— BEGIN Task material —

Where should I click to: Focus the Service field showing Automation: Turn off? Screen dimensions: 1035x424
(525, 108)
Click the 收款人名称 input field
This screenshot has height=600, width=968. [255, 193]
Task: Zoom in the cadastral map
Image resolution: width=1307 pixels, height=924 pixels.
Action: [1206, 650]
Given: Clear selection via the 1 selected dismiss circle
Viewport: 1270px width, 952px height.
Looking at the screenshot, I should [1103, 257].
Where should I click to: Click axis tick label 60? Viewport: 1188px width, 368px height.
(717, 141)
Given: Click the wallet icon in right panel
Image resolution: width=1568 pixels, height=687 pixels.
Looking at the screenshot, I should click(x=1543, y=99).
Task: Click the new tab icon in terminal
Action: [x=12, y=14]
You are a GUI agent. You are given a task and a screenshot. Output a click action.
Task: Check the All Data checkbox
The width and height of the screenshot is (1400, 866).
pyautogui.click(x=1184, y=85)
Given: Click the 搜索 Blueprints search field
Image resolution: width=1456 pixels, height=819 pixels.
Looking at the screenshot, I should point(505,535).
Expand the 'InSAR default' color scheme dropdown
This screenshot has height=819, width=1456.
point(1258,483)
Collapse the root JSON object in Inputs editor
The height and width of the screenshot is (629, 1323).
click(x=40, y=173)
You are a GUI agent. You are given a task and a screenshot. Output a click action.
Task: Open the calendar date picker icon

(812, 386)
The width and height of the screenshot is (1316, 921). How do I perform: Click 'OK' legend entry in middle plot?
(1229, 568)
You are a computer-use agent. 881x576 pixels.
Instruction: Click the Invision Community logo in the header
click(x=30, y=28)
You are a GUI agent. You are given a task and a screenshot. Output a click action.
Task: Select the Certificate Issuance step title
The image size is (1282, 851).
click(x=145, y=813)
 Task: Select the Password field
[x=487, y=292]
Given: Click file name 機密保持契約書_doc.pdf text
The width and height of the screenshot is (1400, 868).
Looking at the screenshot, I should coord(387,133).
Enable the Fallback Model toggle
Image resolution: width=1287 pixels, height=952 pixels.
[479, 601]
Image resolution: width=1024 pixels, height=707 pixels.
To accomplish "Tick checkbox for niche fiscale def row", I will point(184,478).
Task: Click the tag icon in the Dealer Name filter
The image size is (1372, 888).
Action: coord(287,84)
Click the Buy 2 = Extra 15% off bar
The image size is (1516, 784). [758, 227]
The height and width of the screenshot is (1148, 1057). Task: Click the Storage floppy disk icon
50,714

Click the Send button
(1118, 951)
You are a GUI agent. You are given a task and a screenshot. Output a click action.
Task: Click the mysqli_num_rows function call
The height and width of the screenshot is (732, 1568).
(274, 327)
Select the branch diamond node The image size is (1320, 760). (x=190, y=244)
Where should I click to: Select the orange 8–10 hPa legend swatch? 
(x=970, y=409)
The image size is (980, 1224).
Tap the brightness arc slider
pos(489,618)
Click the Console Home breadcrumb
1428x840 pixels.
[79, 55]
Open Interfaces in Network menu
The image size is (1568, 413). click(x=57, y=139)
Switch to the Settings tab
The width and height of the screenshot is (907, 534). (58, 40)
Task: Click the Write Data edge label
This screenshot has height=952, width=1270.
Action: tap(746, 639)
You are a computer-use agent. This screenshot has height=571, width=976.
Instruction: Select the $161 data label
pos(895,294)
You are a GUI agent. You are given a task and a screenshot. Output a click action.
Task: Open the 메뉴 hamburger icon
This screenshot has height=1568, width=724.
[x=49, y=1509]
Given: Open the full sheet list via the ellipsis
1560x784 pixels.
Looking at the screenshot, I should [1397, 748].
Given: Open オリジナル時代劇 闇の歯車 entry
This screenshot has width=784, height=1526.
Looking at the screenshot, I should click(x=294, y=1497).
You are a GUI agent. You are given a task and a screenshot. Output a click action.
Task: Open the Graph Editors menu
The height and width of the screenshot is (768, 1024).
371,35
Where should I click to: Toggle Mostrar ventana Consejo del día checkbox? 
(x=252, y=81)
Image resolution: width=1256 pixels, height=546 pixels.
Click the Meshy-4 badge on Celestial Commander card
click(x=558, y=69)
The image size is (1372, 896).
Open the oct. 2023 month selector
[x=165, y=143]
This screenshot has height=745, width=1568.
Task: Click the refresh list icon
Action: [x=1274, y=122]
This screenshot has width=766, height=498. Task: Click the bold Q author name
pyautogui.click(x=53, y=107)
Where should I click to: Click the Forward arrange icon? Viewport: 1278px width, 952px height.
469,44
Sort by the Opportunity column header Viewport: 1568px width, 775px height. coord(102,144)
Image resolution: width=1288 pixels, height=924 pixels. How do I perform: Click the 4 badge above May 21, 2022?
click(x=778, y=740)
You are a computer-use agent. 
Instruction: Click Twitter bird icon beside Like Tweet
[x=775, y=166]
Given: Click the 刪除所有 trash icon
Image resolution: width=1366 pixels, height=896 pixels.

— END Task material —

[Written task]:
Reproduce the lines above without any changes.

[Problem solution]:
Where should I click to: Focus the Service field showing Automation: Turn off? Screen dimensions: 1035x424
(525, 108)
Click the 收款人名称 input field
This screenshot has height=600, width=968. [255, 193]
Task: Zoom in the cadastral map
Image resolution: width=1307 pixels, height=924 pixels.
Action: [1206, 650]
Given: Clear selection via the 1 selected dismiss circle
Viewport: 1270px width, 952px height.
Looking at the screenshot, I should [1103, 257].
Where should I click to: Click axis tick label 60? Viewport: 1188px width, 368px height.
(717, 141)
Given: Click the wallet icon in right panel
Image resolution: width=1568 pixels, height=687 pixels.
Looking at the screenshot, I should click(x=1543, y=99).
Task: Click the new tab icon in terminal
Action: [x=12, y=14]
You are a GUI agent. You are given a task and a screenshot. Output a click action.
Task: Check the All Data checkbox
The width and height of the screenshot is (1400, 866).
pyautogui.click(x=1184, y=85)
Given: Click the 搜索 Blueprints search field
Image resolution: width=1456 pixels, height=819 pixels.
Looking at the screenshot, I should point(505,535).
Expand the 'InSAR default' color scheme dropdown
This screenshot has height=819, width=1456.
point(1258,483)
Collapse the root JSON object in Inputs editor
The height and width of the screenshot is (629, 1323).
click(x=40, y=173)
You are a GUI agent. You are given a task and a screenshot. Output a click action.
Task: Open the calendar date picker icon

(812, 386)
The width and height of the screenshot is (1316, 921). How do I perform: Click 'OK' legend entry in middle plot?
(1229, 568)
You are a computer-use agent. 881x576 pixels.
Instruction: Click the Invision Community logo in the header
click(x=30, y=28)
You are a GUI agent. You are given a task and a screenshot. Output a click action.
Task: Select the Certificate Issuance step title
The image size is (1282, 851).
click(x=145, y=813)
 Task: Select the Password field
[x=487, y=292]
Given: Click file name 機密保持契約書_doc.pdf text
The width and height of the screenshot is (1400, 868).
Looking at the screenshot, I should coord(387,133).
Enable the Fallback Model toggle
Image resolution: width=1287 pixels, height=952 pixels.
[479, 601]
Image resolution: width=1024 pixels, height=707 pixels.
To accomplish "Tick checkbox for niche fiscale def row", I will point(184,478).
Task: Click the tag icon in the Dealer Name filter
The image size is (1372, 888).
Action: coord(287,84)
Click the Buy 2 = Extra 15% off bar
The image size is (1516, 784). [758, 227]
The height and width of the screenshot is (1148, 1057). Task: Click the Storage floppy disk icon
50,714

Click the Send button
(1118, 951)
You are a GUI agent. You are given a task and a screenshot. Output a click action.
Task: Click the mysqli_num_rows function call
The height and width of the screenshot is (732, 1568).
(274, 327)
Select the branch diamond node The image size is (1320, 760). (x=190, y=244)
Where should I click to: Select the orange 8–10 hPa legend swatch? 
(x=970, y=409)
The image size is (980, 1224).
Tap the brightness arc slider
pos(489,618)
Click the Console Home breadcrumb
1428x840 pixels.
[79, 55]
Open Interfaces in Network menu
The image size is (1568, 413). click(x=57, y=139)
Switch to the Settings tab
The width and height of the screenshot is (907, 534). (58, 40)
Task: Click the Write Data edge label
This screenshot has height=952, width=1270.
Action: tap(746, 639)
You are a computer-use agent. This screenshot has height=571, width=976.
Instruction: Select the $161 data label
pos(895,294)
You are a GUI agent. You are given a task and a screenshot. Output a click action.
Task: Open the 메뉴 hamburger icon
This screenshot has height=1568, width=724.
[x=49, y=1509]
Given: Open the full sheet list via the ellipsis
1560x784 pixels.
Looking at the screenshot, I should [1397, 748].
Given: Open オリジナル時代劇 闇の歯車 entry
This screenshot has width=784, height=1526.
Looking at the screenshot, I should click(x=294, y=1497).
You are a GUI agent. You are given a task and a screenshot. Output a click action.
Task: Open the Graph Editors menu
The height and width of the screenshot is (768, 1024).
371,35
Where should I click to: Toggle Mostrar ventana Consejo del día checkbox? 
(x=252, y=81)
Image resolution: width=1256 pixels, height=546 pixels.
Click the Meshy-4 badge on Celestial Commander card
click(x=558, y=69)
The image size is (1372, 896).
Open the oct. 2023 month selector
[x=165, y=143]
This screenshot has height=745, width=1568.
Task: Click the refresh list icon
Action: [x=1274, y=122]
This screenshot has width=766, height=498. Task: Click the bold Q author name
pyautogui.click(x=53, y=107)
Where should I click to: Click the Forward arrange icon? Viewport: 1278px width, 952px height.
469,44
Sort by the Opportunity column header Viewport: 1568px width, 775px height. coord(102,144)
Image resolution: width=1288 pixels, height=924 pixels. How do I perform: Click the 4 badge above May 21, 2022?
click(x=778, y=740)
You are a computer-use agent. 
Instruction: Click Twitter bird icon beside Like Tweet
[x=775, y=166]
Given: Click the 刪除所有 trash icon
Image resolution: width=1366 pixels, height=896 pixels.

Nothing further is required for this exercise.